Indeed, our fruit addiction shows no sign of abating; in a new government health strategy last year, health secretary Matt Hancock urged all employers to offer free fruit to their workers. As a “general rule of thumb” Dr Deakin recommends eating more vegetable or salad ingredients in the day, pointing to two portions of fruit and three portions of vegetables as a healthy balance.

Dr Deakin's advice is controversial, and by no means is it accepted universally. Jeannette Hyde, a nutritional therapist and author, believes the recent demonisation of sugary fruits by some dieticians has become “completely and utterly ridiculous”.

“I think we’re beginning to lose our way,” she says. “I hear people who are scared to eat a banana now, because [they think] ‘Oh the sugar content is so high’. I see some people come into my clinical practice and they’re going round the supermarket looking at what the sugar content is of every little teeny little item, including healthy things like honey. Then they go out and drink six pints on a Saturday night - how much sugar is in that?”
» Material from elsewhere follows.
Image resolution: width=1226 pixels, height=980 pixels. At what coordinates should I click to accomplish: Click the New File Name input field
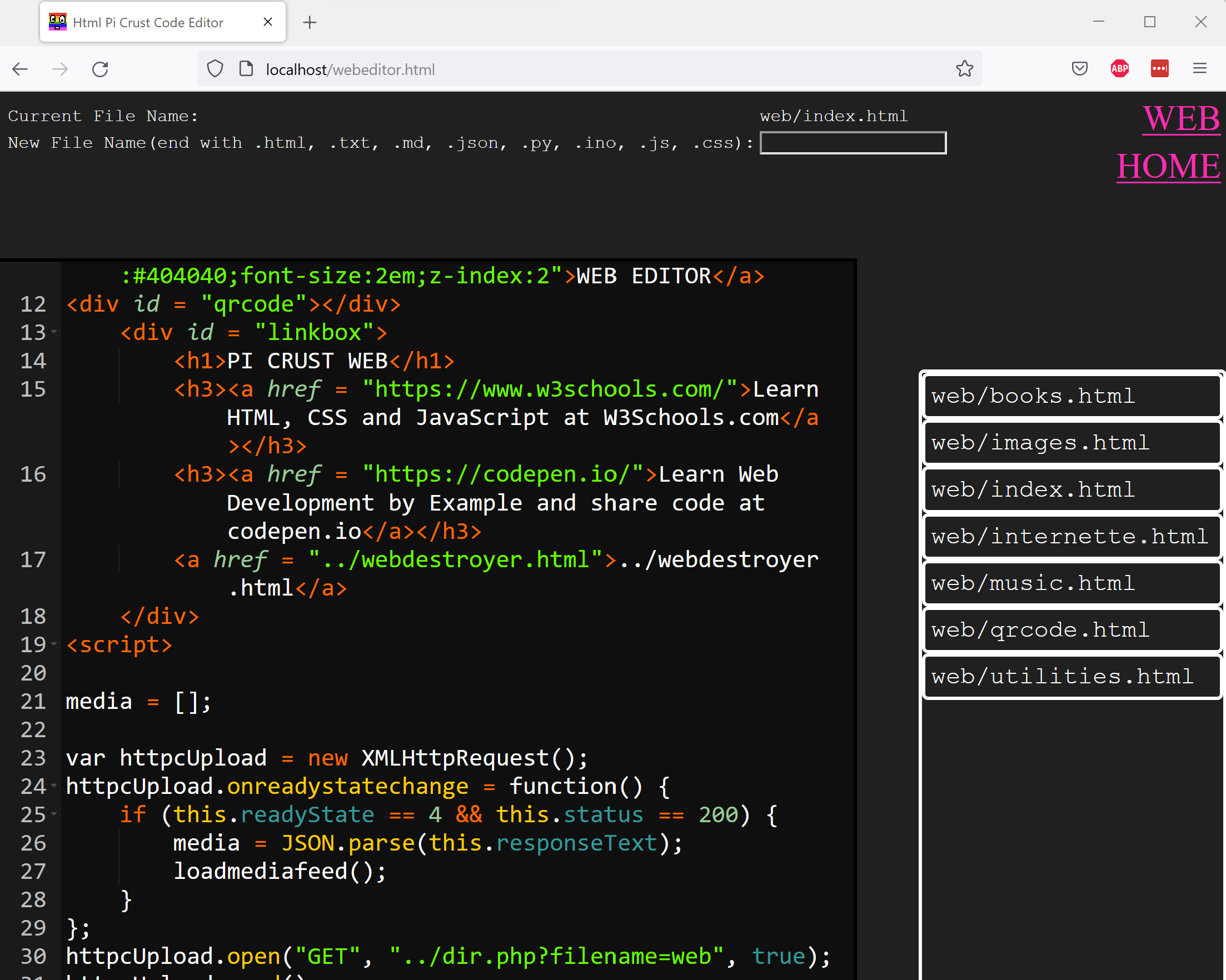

She says it is important to remember that many fruits contain high levels of fibre as well as “absolutely magical” plant chemicals which feed “good bacteria” in the gut. “That has a really great impact on your weight, your mood, and your immune system. It also keeps your digestive system in really good health, so you’re not going to get constipation, loose stools, and bloating”.

She does agree with Dr Deakin on one point, however: she thinks fruit juice from a traditional press-and-squeeze juicer is best avoided because it removes all the good nutrients from the orange while leaving the sugar in place. “We’re hunter gatherers, how many people who were running around in the Stone Age had a juicer where they could have 10 oranges in one go? It would have been impossible.” She instead recommends Nutribullets for anybody who fancies a fruit smoothie with their breakfast, because it keeps all the good stuff - ie, the pulp - within the juice.